The CBS program 60 minutes just recently featured two MIT economists who addressed why unemployment has been so stubborn. Millions of workers are being displaced by technology, whether it be robots, software, or algorithms. They’re projecting that within a few generations, most all jobs will be done by machines and human workers will be unnecessary. The big question rises – how will people earn a living? Will we have to abandon money and capitalism as we know them today?
They say Henry Ford paid his workers well because he realized that if there was nobody with money to buy his products, he wouldn’t even be in business to begin with. If nearly everything is automated but nobody can earn money to buy the products being produced, it makes you wonder how things will end up.
The other day I posted a video showing wealth inequality as it exists today. Most all of the money and wealth is controlled by the top 10% of Americans, with 1% having nearly 40% of all wealth. That number is on the rise every day. The middle class is fading away, barely distinguishable from the poor. 80% of the people combined only control 7% of the wealth.
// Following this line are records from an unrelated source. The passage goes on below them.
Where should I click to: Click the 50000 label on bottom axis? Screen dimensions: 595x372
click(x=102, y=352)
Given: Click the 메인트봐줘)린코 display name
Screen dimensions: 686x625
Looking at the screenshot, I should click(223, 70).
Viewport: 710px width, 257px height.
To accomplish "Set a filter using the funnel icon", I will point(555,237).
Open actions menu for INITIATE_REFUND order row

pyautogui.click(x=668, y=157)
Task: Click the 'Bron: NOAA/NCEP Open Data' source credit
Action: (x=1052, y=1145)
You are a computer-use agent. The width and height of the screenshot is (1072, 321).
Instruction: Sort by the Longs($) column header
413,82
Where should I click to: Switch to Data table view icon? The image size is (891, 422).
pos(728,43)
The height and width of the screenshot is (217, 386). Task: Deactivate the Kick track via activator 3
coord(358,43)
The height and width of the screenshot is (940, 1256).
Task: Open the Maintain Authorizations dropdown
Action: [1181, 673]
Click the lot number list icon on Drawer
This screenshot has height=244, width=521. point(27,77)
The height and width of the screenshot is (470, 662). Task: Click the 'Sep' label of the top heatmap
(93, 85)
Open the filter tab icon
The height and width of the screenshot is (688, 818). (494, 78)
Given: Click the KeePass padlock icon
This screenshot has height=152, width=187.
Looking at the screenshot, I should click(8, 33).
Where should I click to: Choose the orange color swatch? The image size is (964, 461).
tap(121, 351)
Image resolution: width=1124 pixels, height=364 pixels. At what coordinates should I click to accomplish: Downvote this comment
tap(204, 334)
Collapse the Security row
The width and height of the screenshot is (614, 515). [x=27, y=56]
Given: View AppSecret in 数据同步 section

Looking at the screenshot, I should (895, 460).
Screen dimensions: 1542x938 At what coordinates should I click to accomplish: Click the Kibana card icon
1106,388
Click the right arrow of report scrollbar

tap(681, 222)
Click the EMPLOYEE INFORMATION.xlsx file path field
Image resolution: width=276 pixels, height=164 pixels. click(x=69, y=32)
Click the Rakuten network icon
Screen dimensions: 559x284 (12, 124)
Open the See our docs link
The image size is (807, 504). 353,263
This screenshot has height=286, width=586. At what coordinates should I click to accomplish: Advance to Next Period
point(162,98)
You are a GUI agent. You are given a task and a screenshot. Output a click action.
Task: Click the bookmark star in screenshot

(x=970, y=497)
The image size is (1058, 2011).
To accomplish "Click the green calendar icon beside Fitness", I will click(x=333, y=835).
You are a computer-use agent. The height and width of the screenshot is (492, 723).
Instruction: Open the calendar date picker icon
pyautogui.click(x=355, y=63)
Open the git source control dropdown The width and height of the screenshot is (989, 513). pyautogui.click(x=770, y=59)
Our economic system today isn’t working and if we don’t wake up to this reality, it’s only going to get worse. The big question is what we can do to fix things? I don’t have a clue what we need to do and I don’t expect it’s going to be fixed. The rich and powerful control the political process and as we’ve seen over the past years, they have no interest in taking care of the people who are suffering. They will find every way imaginable to avoid paying taxes and the government coffers will go dry. The middle class will have no money left to squeeze out of them and people will simply have to do without.
I can give you some tips though — learn engineering, software development, and robotics. Get involved in biotechnology or nanotechnology. Do work in artificial intelligence, genetics, or materials science. Things like that. You’ll be building these machines and the technology which underlies them, and you’ll be set for the next forty or fifty years. Assuming I live a normal life, that’s about the rest of my life. I’ve been positioning myself well for this coming storm. I have the skills this economy needs so I won’t have any problems. I can program robots, write software, do complex engineering, research AI, build robotics, design circuitry and computer processors, memory, etc. I’m just fine.
I worry about other people though. Already the bottom 40% of Americans are so poor, they have next to no wealth at all. They’re just buried in debts, living paycheck to paycheck. Now the middle class is falling into that pit as well, and the bottom 60% of Americans combined barely have anything. What a mess. I don’t know things will end up, but I doubt it’s going to be good. We’re living through a time of great transition, where human society will likely be reborn into something completely different than it is today. Birth processes are rarely fun experiences.